Countries set course to further harness cooperation at UNECE
Vehicle regulations, waste, forest certification, resource classification and traceability in supply chains are just a few of the areas where UNECE is already contributing to countries’ efforts. Member States stressed that such tools can “make an important contribution to foster circular and more resource-efficient economies and improve the management of natural resources in the region and beyond.
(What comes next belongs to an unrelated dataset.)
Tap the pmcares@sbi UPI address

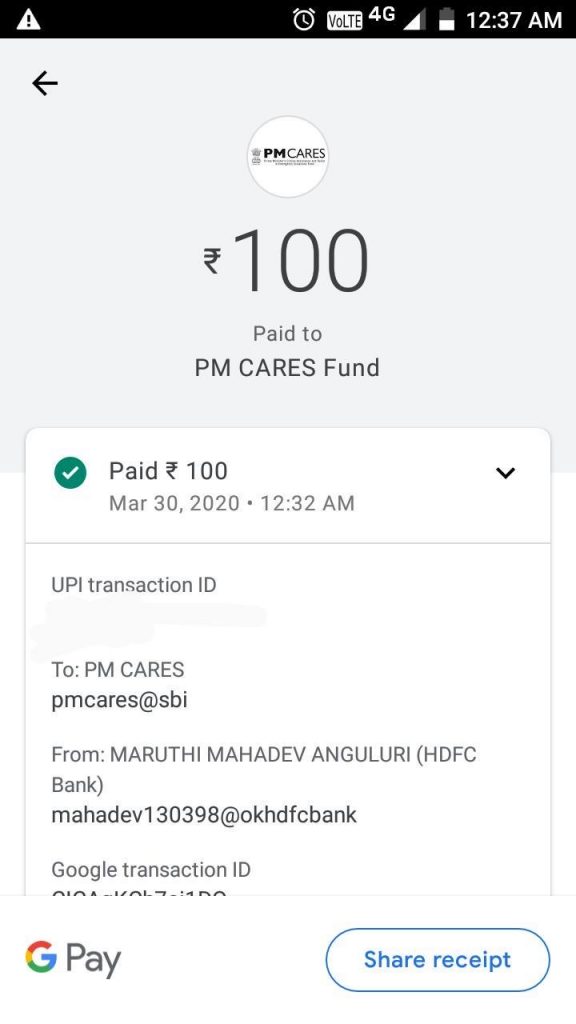coord(120,700)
UNECE’s varied expertise, covering multiple thematic areas, provides a fertile ground for cross-sectoral action and partnerships that are necessary to accelerate progress”.
To further harness this unique role, countries called on UNECE to consider in its normative work the regulatory gaps that currently prevent faster development of more circular and resource-efficient economies.
Another key area will be to address the current lack of a measurement framework and guidance to define the scope of circular economy – including the economic, social and environmental dimensions of sustainable development –, which hinders the development of national plans and initiatives.
In response, a UNECE Task Force on Measuring circular economy, led by Finland and composed of leading experts from countries, will be working in the coming two years to define the measurement scope of circular economy and prepare practical Guidelines to support measurement in a systematic and internationally comparable way.
At the request of member States, UNECE will present a progress report on its work to promote the circular economy and the sustainable use of natural resources at its 70th session in 2023.
Building on the successful previous sessions of the Regional Forum as a platform for peer learning and the exchange of policy experiences and good practices in the implementation of the Sustainable Development Goals, Member States also decided to continue to convene annual sessions of the Regional Forum in the years 2022 and 2023.
Member States elected Austria to Chair the Commission for the next two years, alongside Vice-Chairs Switzerland and Turkmenistan.